Author contributions

H. K. T. and J. A. C. designed the experiments, analysed results and wrote the paper. H. K. T., L. V., C. L. C. and N. O. performed the experiments. B. P. G., D. S. W. and C. E. C. performed and analysed data generated by UPLC-ESI-MS/MS.

Supporting information

Additional Supporting Information may be found in the online version of this article at the publisher’s web-site:

Fig. S1. The Golgi apparatus is fragmented in Anaplasma phagocytophilum-infected host cells with high bacterial burdens. (A) The Golgi apparatus is intact, compact and perinuclear in uninfected host cells. RF/6A cells were screened with antibodies against GM130, GolgB1 or TGN46. (B) The trans-Golgi network (TGN) is fragmented in host cells having high A. phagocytophilum burdens. RF/6A cells were infected with different loads of A. phagocytophilum organisms for 28–32 h and processed for laser scanning confocal microscopy (LSCM). A. phagocytophilum-occupied vacuoles (ApVs) were visualized with antibody against the intermediate filament protein, vimentin, which cages ApVs. The TGN and TGN-derived vesicles delivered into the ApV were visualized with TGN46 antibody. (C) The cis-Golgi and medial-Golgi are fragmented in host cells having high A. phagocytophilum burdens. Heavily infected RF/6A cells were screened with antibodies targeting the cis-Golgi (GM130 and GolgB1) and medial-Golgi (GolgB1). A. phagocytophilum-occupied vacuolar membranes and intravacuolar bacteria were visualized with APH0032 antibody. The cells were examined by confocal microscopy. Host cell nuclei and bacterial DNA were stained with 4′,6-diamidino-2-phenylindole (DAPI) (blue). Hatched-line boxes indicate regions that were magnified in the enlargement panels. Data are representative of two experiments with similar results.

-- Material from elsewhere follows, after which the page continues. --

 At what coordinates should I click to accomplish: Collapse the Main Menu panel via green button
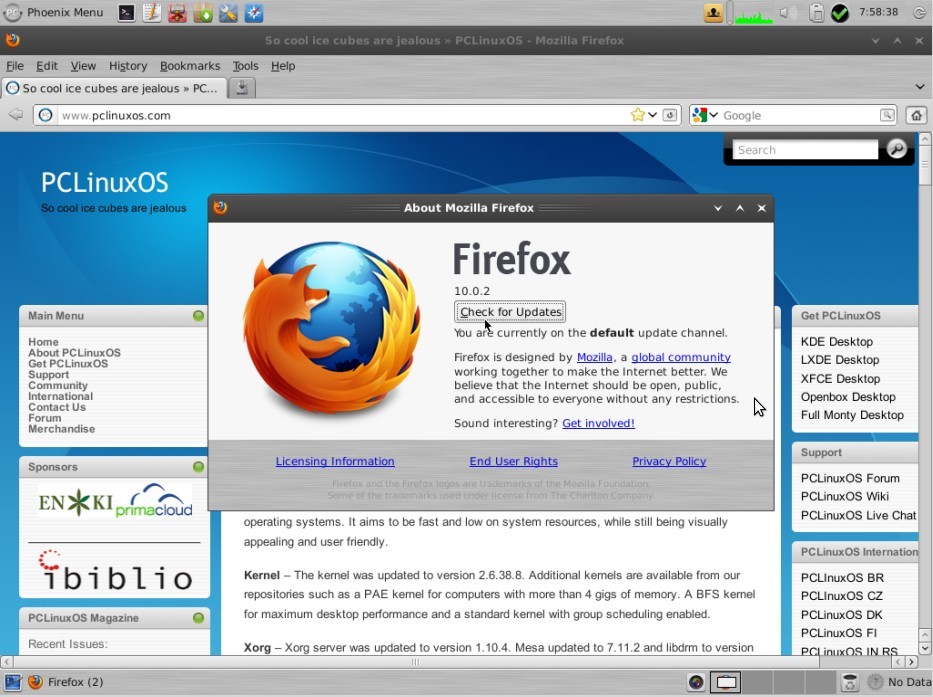pyautogui.click(x=198, y=316)
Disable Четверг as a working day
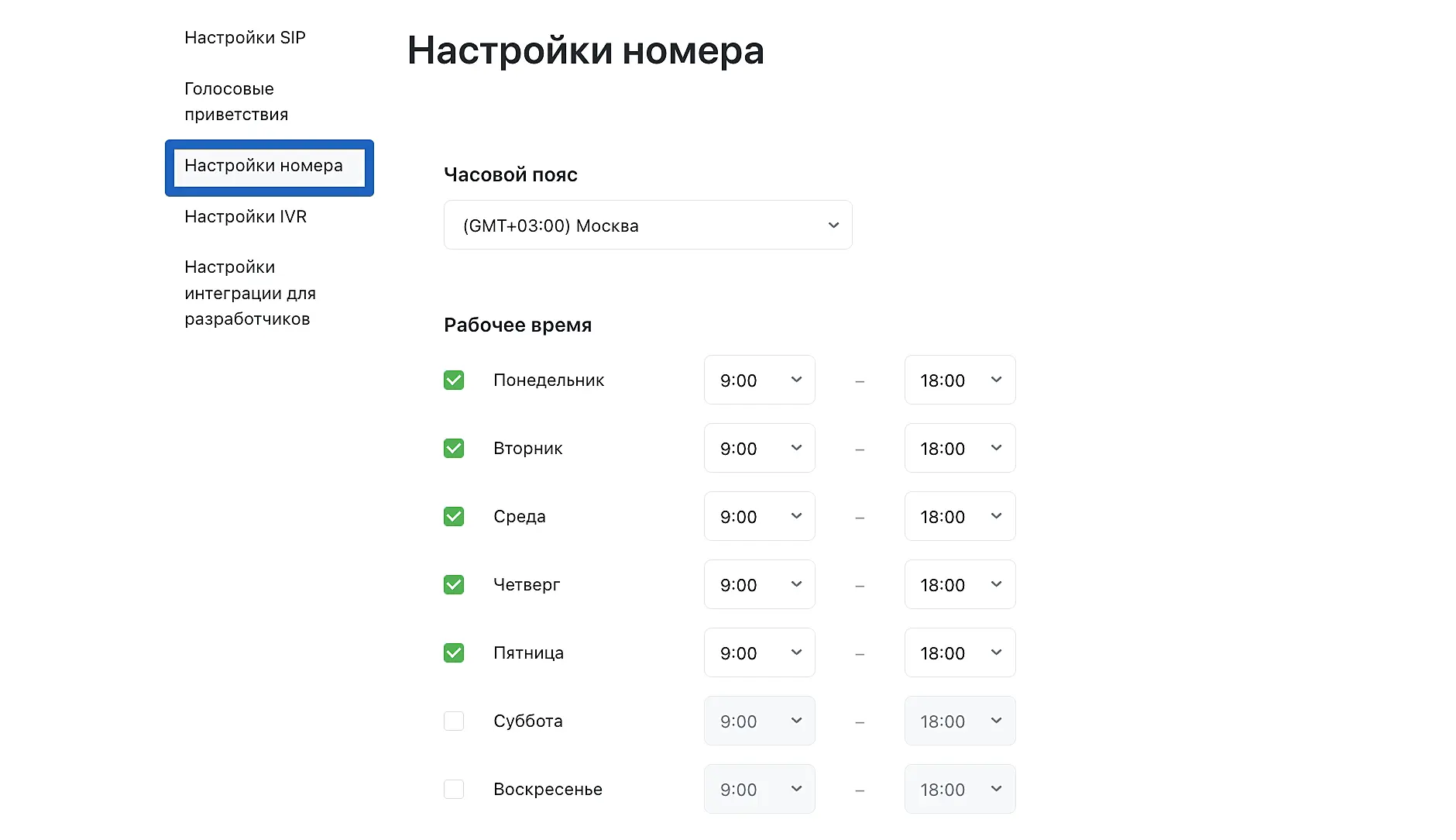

Fig. S2. Host cell-free A. phagocytophilum reticulate cells (RCs) are Rab10 and TGN46 positive, while host cell-free dense-core morphotypes (DCs) are Rab10 and TGN46 negative. A. phagocytophilum RC and DC organisms were isolated from infected HL-60 cells, fixed to glass slides, screened with antibodies against (A) Rab10, (B) TGN46 or (C) P44 and examined by LSCM. Bacterial DNA was stained with DAPI (blue). Results shown are representative of three experiments with similar results.

Fig. S3. HEK-293T cells are appropriate for assessing the effects of Rab10 knockdown on A. phagocytophilum infection and Golgi recruitment to the ApV. (A) Green fluorescent protein (GFP)-Rab10 localizes to ApVs in HEK-293T cells. HEK-293T cells were transfected to express GFP-Rab10 for 24 h and subsequently incubated with A. phagocytophilum. After 48 h, the cells were processed for LSCM. Bacteria were visualized with antibody against major surface protein P44. Arrow points to an ApV surrounded by a GFP-Rab10 signal. An arrow denotes pronounced GFP-Rab10 signal localized to an ApV. (B) TGN vesicles are delivered into ApVs in HEK-293T cells. A. phagocytophilum-infected HEK-293T cells were screened with antibodies against TGN46 and APH0032 and examined by LSCM. (C) The Golgi is intact following Rab10 knockdown in HEK-293T cells. HEK-293T cells were treated with non-targeting or Rab10-targeting small interfering RNA. After 72 h, the cells were fixed and processed for confocal microscopy. The Golgi was visualized with TGN46 antibody. (A–C) Host cell nuclei and bacterial DNA were visualized with DAPI (blue). Data are representative of two experiments with similar results.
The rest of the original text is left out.